I deleted entries on February 15 and 16 then from March onward save two. You might have liked them and been angry that I deleted them, but there’s a good reason why.
This month, I have had some of the worst experiences of my life. Worse than getting PTSD, losing my job, and being bullied relentlessly as a child. I have had some of the most traumatic experiences anyone could have.
I have been bothered for weeks in an attempt to scare me. It has worn away at my sleep like no other. Still, I persevered.
I have had my heart stomped on and my dreams crushed only to find, after I’ve mended it all together by shoving the pieces together as best as I could, that it was a lie just to screw me over.
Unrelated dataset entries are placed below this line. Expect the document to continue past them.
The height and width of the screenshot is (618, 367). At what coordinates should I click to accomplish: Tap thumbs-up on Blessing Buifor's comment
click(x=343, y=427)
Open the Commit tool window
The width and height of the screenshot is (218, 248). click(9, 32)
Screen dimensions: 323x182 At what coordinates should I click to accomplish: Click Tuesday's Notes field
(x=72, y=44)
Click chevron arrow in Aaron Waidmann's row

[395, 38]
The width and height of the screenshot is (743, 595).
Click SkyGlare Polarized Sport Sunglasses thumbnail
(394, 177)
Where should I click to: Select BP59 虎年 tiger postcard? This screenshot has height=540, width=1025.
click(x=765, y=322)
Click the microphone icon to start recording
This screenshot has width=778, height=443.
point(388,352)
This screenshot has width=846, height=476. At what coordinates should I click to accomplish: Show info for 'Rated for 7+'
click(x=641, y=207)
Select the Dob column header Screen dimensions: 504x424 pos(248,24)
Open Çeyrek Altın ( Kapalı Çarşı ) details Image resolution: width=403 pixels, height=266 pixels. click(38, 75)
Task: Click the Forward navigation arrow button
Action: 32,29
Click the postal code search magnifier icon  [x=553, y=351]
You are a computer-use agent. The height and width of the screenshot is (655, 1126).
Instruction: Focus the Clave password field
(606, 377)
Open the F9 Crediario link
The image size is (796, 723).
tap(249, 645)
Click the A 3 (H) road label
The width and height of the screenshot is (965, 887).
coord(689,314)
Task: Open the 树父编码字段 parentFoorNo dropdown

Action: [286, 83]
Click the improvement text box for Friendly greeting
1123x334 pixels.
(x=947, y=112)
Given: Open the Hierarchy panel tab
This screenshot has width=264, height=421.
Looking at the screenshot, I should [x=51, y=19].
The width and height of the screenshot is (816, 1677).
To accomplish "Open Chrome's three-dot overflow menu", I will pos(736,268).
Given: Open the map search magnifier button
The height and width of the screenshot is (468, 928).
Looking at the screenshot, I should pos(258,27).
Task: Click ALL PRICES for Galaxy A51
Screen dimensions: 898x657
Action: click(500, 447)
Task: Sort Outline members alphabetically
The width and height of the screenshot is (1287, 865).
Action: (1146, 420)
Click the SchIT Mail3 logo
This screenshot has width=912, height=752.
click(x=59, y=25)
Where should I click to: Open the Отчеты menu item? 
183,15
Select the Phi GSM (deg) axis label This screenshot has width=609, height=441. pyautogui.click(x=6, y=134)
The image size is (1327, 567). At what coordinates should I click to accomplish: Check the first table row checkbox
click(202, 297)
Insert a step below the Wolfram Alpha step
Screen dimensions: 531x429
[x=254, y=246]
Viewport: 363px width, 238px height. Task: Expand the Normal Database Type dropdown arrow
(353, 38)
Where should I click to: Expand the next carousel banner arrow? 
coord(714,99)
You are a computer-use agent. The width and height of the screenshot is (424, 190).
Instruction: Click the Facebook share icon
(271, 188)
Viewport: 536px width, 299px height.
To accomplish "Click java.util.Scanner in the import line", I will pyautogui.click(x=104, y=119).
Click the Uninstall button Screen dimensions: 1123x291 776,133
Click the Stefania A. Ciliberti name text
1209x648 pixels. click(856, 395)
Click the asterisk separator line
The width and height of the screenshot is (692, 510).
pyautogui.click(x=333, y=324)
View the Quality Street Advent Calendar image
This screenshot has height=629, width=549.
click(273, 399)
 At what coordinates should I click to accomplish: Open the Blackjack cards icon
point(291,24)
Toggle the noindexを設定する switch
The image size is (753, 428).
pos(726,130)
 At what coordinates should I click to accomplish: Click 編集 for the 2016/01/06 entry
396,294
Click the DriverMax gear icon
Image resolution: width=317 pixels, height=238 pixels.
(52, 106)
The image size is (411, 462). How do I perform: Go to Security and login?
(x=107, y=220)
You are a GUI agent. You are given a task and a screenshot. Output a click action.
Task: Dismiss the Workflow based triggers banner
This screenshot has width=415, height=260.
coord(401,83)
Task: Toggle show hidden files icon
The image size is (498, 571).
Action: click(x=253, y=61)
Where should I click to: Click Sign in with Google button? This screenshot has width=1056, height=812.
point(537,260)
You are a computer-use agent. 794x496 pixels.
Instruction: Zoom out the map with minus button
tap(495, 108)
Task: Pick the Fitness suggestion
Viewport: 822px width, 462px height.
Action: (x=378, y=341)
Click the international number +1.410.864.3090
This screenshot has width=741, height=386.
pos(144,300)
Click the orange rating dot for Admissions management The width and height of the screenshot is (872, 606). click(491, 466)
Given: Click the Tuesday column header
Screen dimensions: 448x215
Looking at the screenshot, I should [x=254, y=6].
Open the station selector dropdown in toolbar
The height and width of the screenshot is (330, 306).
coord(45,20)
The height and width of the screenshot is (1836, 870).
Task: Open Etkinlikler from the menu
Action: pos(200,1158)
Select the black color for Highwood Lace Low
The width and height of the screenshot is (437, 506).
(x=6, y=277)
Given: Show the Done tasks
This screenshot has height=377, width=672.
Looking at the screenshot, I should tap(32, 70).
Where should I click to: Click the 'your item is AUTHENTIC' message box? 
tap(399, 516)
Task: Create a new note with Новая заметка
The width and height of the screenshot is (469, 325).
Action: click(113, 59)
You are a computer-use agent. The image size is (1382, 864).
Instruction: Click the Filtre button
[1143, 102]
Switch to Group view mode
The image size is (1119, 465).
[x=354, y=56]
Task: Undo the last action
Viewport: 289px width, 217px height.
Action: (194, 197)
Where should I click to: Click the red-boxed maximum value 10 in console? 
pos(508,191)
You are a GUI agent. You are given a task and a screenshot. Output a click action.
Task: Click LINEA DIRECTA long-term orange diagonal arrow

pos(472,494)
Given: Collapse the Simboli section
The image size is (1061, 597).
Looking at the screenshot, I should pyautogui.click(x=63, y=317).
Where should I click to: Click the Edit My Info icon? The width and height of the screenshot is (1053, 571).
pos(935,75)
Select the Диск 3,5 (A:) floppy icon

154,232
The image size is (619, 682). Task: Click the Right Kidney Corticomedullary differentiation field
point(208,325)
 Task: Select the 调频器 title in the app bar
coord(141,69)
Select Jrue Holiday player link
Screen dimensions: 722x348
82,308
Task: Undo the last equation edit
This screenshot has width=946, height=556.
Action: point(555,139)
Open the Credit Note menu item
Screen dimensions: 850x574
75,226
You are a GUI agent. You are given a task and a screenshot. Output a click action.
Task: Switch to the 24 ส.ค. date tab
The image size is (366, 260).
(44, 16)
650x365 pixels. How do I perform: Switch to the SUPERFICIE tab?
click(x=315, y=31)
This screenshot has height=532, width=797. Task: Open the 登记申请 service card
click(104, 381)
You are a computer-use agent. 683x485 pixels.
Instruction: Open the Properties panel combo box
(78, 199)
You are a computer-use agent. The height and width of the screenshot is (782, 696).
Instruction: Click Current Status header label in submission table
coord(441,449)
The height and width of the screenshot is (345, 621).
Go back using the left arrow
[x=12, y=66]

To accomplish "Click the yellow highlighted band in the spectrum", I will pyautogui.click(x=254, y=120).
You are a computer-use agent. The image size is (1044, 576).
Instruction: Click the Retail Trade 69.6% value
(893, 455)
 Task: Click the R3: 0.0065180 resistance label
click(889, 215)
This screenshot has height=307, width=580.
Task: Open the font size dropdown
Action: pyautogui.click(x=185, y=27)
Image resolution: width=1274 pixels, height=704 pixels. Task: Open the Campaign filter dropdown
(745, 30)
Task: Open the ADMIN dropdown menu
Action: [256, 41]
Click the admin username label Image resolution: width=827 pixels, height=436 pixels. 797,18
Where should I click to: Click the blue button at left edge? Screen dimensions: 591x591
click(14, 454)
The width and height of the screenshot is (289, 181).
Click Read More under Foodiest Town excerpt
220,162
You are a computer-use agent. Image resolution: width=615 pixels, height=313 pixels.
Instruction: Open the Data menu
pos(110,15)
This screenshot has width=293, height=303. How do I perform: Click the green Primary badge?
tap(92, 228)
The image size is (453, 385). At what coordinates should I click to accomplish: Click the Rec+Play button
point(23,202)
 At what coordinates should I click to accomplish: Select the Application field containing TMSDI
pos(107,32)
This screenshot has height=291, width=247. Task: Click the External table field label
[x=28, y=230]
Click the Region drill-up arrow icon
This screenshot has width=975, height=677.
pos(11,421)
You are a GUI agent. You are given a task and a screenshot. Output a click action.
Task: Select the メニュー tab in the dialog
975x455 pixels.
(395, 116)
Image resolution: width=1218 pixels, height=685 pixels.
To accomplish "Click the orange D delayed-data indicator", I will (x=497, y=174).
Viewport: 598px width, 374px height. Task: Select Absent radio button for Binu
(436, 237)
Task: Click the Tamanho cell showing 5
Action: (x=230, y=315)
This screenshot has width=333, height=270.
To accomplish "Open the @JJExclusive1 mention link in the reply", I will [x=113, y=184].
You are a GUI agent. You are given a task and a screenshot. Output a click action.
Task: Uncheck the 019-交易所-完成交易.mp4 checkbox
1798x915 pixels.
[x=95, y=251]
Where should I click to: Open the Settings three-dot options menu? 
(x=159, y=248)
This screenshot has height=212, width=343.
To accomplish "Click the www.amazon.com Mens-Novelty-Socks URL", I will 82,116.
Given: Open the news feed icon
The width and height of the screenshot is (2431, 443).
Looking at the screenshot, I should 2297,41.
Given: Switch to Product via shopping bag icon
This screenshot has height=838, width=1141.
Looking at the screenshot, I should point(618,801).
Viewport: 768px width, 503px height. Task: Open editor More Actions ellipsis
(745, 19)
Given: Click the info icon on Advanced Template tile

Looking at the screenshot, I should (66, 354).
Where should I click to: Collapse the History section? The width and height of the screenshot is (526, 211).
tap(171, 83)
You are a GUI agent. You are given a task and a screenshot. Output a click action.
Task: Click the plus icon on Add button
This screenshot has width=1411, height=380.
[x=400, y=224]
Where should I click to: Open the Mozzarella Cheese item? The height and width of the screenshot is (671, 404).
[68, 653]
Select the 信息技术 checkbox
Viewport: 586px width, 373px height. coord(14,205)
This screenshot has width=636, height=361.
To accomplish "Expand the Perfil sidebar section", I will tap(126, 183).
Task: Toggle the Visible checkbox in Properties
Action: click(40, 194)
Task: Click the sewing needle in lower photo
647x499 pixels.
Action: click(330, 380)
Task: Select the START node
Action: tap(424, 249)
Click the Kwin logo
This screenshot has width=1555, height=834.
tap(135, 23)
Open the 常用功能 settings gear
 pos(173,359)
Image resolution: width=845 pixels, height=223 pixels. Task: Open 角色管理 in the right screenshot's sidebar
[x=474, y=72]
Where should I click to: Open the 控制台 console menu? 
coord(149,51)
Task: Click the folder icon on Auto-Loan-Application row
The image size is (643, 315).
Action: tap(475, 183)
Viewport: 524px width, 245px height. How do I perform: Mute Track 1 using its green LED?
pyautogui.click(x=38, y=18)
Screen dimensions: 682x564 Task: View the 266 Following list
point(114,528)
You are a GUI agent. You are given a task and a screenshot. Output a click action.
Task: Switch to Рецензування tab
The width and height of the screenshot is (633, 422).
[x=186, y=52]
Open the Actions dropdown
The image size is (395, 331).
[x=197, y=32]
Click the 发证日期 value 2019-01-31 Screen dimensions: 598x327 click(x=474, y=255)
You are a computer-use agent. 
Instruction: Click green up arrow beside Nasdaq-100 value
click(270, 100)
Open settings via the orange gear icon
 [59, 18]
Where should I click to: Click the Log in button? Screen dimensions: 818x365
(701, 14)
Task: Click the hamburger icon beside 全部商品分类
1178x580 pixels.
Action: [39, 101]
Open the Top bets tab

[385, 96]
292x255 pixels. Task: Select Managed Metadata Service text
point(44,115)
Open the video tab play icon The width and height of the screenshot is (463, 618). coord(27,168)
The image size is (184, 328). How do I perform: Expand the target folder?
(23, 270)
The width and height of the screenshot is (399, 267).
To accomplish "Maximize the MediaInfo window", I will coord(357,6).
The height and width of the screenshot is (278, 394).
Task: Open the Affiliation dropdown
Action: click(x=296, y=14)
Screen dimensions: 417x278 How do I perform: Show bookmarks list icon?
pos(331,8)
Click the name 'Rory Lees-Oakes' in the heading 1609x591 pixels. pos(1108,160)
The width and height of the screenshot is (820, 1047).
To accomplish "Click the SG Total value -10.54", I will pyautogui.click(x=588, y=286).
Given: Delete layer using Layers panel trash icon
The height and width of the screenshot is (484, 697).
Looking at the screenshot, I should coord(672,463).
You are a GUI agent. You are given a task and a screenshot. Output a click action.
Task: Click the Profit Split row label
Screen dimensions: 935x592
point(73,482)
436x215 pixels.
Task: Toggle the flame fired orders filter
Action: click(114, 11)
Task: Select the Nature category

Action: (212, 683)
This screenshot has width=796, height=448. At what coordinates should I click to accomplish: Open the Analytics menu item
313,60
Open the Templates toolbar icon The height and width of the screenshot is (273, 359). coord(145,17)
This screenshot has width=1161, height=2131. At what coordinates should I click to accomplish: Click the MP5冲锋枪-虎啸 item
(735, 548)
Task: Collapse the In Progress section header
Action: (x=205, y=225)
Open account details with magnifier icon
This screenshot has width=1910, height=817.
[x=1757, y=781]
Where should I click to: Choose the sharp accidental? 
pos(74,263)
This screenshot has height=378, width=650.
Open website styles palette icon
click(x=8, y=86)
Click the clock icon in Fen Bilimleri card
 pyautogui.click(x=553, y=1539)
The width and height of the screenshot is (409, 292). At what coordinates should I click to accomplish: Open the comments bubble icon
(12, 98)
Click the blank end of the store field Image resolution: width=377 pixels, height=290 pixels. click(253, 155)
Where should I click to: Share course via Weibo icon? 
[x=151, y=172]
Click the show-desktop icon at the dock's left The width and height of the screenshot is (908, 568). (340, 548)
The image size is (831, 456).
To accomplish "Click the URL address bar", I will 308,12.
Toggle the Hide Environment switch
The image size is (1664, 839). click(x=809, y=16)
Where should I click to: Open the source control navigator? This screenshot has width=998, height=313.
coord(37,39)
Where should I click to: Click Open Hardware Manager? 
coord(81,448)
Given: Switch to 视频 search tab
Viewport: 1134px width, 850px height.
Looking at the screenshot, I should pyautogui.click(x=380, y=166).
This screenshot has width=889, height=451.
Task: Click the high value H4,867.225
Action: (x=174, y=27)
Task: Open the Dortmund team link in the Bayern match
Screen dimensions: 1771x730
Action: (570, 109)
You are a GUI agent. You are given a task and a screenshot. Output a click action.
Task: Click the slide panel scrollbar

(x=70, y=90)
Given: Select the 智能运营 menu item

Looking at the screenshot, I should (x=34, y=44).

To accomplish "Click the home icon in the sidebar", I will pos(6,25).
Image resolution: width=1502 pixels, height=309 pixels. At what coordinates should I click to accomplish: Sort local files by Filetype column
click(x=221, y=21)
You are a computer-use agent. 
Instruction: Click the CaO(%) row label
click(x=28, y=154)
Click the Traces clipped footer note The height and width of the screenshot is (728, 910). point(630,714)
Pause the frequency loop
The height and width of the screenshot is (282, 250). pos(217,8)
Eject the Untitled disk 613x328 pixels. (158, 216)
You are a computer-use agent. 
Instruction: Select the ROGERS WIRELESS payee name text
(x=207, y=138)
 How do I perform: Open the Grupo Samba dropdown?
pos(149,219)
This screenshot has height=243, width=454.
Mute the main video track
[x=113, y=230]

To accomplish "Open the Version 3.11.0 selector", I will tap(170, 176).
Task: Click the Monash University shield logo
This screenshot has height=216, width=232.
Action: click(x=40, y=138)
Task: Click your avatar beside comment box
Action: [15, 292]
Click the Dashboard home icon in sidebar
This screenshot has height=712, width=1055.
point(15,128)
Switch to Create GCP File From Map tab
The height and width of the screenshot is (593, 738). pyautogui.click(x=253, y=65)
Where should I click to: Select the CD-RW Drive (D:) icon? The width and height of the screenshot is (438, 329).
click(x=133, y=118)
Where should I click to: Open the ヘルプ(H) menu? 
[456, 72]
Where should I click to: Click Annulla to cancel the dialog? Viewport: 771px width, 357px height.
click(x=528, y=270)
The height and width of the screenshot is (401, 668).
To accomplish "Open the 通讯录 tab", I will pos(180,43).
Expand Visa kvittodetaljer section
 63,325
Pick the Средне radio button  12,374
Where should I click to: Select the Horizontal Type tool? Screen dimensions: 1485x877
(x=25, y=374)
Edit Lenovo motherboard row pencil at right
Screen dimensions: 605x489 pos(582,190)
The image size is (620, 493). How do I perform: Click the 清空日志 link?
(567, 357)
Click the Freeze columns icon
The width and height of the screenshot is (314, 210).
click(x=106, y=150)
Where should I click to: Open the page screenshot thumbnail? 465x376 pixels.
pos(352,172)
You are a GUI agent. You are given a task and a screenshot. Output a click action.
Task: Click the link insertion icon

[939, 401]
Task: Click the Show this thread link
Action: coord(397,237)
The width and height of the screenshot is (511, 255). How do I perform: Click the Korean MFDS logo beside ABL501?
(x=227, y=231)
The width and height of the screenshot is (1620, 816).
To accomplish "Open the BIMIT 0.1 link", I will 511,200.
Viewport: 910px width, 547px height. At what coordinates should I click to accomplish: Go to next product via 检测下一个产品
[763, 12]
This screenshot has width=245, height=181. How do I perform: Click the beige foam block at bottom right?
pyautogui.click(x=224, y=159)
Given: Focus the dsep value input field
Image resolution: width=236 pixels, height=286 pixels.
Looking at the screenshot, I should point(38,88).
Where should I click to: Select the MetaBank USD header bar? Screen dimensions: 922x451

I was yanked to and from one point to another trying to salvage everything with him just find that it was all part of a master plan from somebody else to make me miserable. I kept going and used it to build me up
I have had all my fears and insecurities used against me in an attempt to turn me against one of the most important people in my life. Someone who has always always been there for me even though I did not fully realize how loved I was. It was traumatizing.
I have had to be put on medication at the hospital after going through a panic attack that could fuel nightmares. No I don’t want to talk about it.
There is more but I’m not writing anymore. Don’t ask me. I won’t tell you.
The point is that this is a self-love blog. How can it be a self-love blog if the past few entries remind me of the darkness I went through? I tried so hard to fight it and it took me a long time to break down. I am innocent in this matter. I didn’t do anything wrong, but today was like waking up from a nightmare and at first, I couldn’t help but feel responsible.
It took me a while to realize that I’m not, but I still need more time to do that.
I have had a lot of time today to process through what happened and I decided that I don’t want to remember it anymore. I don’t want all these lies to affect the important people that are and could be in my life. I don’t want this to scar me forever. I’ve been through enough.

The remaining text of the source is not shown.